SELECTED EXTRACT -
##############################
New York, New York (1900)
Built by Oscar Hammerstein I in 1900 and designed by architect Albert Westover, the theater opened as the Theater Republic on September 27, 1900 with Lionel Barrymore starring in James Heme’s play Sag Harbor. Over the years, the theater experienced a variety of incarnations and name changes. In 1994/95, it underwent an $11.4 million renovation, including the rebuilding of the double staircase that had been removed in 1911 for the widening of 42nd street, and returning the rest of the theater to the way it looked in its early years. On December 11, the refurbished theater, renamed the New Victory Theater, opened as New York’s first theater for kids and families. Upon its reopening, it once again became the oldest operating theater in New York City.
Thorough sound testing of the theater’s walls revealed widespread delamination of the three dimensional faux drapery plaster from the masonry substrate. HPCS USA was retained to readhere the plaster to the masonry. This was successfully achieved with application of AD 25 Gel using a specialized tool that HPCS developed for precisely this purpose.
In addition, HPCS USA replaced all of the rosettes at the light fixtures around the perimeter of the dome, using a heat resistant resin. We also restored and pinned many ornamental elements with AD 25 Gel, and reinforced the ornately decorated fibrous plaster panels at the balcony façade with RE Aramid Gel.
Customized tool for readhering plaster to masonry.
##############################
(Saved entries)
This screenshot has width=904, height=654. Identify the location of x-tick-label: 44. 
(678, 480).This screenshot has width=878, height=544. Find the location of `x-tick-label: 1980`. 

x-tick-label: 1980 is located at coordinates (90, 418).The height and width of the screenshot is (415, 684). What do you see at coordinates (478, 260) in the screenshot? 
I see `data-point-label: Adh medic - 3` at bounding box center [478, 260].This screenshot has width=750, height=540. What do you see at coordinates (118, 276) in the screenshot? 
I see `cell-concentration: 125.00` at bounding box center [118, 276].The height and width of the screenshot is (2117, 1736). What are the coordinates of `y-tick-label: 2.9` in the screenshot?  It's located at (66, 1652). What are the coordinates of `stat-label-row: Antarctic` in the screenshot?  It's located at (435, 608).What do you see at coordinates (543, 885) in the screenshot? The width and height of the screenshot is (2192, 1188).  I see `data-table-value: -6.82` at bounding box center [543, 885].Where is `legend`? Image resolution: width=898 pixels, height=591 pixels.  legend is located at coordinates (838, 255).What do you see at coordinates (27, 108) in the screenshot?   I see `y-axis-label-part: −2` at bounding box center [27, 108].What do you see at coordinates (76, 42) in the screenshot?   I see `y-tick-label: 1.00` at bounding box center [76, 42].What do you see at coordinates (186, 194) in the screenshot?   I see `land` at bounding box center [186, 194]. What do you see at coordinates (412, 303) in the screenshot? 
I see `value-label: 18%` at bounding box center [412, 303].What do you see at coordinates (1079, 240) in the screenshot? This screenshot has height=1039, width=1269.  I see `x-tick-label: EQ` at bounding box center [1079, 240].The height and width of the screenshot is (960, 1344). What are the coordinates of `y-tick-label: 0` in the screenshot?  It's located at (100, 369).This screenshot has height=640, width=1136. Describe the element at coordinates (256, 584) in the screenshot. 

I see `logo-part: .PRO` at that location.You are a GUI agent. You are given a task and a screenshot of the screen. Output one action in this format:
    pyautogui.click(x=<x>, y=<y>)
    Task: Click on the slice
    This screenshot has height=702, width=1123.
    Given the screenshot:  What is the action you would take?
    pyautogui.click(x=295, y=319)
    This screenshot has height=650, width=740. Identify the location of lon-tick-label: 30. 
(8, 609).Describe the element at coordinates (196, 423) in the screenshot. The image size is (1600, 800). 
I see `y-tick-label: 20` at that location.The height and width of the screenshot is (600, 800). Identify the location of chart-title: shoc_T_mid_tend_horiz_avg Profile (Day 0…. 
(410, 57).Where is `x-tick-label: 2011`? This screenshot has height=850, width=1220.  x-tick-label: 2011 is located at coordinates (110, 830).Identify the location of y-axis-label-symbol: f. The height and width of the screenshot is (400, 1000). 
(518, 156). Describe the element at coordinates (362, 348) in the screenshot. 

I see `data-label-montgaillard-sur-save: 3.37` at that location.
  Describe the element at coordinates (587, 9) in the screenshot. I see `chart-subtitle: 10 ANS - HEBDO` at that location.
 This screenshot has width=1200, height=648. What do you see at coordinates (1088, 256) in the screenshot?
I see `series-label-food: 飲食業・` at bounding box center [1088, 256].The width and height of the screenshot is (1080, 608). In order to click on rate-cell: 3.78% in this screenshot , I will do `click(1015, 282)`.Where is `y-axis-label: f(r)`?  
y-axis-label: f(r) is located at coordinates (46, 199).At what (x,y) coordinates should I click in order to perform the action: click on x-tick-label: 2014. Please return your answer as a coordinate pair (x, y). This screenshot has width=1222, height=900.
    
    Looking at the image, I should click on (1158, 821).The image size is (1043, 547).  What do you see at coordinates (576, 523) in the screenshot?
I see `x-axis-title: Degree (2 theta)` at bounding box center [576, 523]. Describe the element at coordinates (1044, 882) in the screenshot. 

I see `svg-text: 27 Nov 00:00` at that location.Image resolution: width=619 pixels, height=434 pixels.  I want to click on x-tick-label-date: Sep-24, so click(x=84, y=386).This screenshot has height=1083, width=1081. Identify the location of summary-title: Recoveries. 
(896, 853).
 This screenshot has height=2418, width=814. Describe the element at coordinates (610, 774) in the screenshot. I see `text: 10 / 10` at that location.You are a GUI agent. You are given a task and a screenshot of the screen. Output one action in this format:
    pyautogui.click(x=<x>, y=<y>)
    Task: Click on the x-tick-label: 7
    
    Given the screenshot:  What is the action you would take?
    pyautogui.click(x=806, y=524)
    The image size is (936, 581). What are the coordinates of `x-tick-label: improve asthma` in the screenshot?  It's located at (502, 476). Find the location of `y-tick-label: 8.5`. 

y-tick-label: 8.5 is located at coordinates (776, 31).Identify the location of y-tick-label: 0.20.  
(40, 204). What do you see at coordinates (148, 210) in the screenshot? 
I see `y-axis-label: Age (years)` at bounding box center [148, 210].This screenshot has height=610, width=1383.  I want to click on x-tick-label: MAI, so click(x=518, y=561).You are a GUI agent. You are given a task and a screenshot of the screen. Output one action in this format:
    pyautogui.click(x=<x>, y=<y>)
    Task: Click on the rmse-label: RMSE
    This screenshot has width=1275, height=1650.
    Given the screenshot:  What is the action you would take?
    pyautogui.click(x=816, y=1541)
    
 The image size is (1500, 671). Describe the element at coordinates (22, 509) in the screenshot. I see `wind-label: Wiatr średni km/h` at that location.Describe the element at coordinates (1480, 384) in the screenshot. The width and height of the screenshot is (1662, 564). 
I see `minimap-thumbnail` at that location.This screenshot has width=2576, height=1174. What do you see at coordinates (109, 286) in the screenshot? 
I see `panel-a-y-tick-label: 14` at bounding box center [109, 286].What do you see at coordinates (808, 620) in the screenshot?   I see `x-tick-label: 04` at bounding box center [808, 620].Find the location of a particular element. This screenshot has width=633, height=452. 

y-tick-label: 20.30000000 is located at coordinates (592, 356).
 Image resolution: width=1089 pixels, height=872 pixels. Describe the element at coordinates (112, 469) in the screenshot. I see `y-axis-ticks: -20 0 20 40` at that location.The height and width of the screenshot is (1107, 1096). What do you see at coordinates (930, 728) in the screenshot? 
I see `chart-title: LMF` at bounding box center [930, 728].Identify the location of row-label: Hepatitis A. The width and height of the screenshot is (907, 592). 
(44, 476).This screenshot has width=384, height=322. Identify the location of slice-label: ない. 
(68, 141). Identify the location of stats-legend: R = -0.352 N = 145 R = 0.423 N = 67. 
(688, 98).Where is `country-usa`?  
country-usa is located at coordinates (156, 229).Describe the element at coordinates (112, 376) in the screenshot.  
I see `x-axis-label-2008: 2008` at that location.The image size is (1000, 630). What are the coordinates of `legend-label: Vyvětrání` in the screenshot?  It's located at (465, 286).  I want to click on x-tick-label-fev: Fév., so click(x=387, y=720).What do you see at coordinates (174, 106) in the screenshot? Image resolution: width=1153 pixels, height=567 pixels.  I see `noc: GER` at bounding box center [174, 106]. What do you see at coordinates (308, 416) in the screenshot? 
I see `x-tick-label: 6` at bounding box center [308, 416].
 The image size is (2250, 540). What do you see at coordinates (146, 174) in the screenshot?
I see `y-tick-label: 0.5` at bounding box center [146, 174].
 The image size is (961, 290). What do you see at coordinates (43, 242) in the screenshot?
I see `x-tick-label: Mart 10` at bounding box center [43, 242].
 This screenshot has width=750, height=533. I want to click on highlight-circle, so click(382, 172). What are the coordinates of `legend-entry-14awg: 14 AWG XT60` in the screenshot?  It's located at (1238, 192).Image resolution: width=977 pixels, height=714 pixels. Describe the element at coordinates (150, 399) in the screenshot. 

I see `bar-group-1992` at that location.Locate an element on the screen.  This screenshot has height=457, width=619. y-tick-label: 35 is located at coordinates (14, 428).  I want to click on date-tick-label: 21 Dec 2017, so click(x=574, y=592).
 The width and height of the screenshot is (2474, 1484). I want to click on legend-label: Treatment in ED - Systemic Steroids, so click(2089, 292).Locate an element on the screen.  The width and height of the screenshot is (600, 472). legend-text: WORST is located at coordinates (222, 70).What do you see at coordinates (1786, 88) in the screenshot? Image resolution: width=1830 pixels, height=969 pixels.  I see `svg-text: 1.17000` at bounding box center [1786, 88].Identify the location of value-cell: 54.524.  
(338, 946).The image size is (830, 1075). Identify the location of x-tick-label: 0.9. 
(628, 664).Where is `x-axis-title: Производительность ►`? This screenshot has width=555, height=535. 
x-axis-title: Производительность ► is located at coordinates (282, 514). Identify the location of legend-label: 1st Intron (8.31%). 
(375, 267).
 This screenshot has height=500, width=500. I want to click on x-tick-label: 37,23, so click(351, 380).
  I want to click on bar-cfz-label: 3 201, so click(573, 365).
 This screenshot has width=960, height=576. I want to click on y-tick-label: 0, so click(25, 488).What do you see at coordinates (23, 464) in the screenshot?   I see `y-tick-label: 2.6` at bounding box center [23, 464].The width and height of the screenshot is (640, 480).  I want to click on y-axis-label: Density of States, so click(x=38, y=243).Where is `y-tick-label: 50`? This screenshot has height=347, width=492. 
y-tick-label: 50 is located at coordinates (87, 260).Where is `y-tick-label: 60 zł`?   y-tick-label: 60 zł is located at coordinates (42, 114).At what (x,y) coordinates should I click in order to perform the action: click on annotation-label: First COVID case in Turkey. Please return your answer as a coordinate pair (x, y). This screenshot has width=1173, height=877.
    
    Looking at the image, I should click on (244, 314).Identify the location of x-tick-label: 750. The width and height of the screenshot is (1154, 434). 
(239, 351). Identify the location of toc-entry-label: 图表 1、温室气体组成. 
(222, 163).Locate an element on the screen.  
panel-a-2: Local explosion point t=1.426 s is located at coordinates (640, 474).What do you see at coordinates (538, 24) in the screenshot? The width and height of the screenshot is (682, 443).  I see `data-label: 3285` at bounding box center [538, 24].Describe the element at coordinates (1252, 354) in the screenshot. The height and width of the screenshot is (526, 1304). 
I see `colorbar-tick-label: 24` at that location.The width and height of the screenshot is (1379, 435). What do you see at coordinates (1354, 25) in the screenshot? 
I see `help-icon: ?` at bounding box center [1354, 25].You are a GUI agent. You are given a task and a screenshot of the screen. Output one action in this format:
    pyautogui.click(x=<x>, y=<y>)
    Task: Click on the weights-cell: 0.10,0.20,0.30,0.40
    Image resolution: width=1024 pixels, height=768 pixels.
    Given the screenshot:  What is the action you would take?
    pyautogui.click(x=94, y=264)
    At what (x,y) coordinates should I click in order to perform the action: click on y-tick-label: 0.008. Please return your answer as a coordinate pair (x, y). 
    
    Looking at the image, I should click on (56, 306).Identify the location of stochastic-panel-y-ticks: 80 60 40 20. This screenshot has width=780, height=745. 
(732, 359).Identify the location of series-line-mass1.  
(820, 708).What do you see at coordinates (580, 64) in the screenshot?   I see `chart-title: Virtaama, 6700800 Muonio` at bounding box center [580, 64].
##############################
ASSIGNED TASK - Write out the whole text above about the New Victory Theater, word for word and with nothing changed.

ANSWER SECTION -
New York, New York (1900)
Built by Oscar Hammerstein I in 1900 and designed by architect Albert Westover, the theater opened as the Theater Republic on September 27, 1900 with Lionel Barrymore starring in James Heme’s play Sag Harbor. Over the years, the theater experienced a variety of incarnations and name changes. In 1994/95, it underwent an $11.4 million renovation, including the rebuilding of the double staircase that had been removed in 1911 for the widening of 42nd street, and returning the rest of the theater to the way it looked in its early years. On December 11, the refurbished theater, renamed the New Victory Theater, opened as New York’s first theater for kids and families. Upon its reopening, it once again became the oldest operating theater in New York City.
Thorough sound testing of the theater’s walls revealed widespread delamination of the three dimensional faux drapery plaster from the masonry substrate. HPCS USA was retained to readhere the plaster to the masonry. This was successfully achieved with application of AD 25 Gel using a specialized tool that HPCS developed for precisely this purpose.
In addition, HPCS USA replaced all of the rosettes at the light fixtures around the perimeter of the dome, using a heat resistant resin. We also restored and pinned many ornamental elements with AD 25 Gel, and reinforced the ornately decorated fibrous plaster panels at the balcony façade with RE Aramid Gel.
Customized tool for readhering plaster to masonry.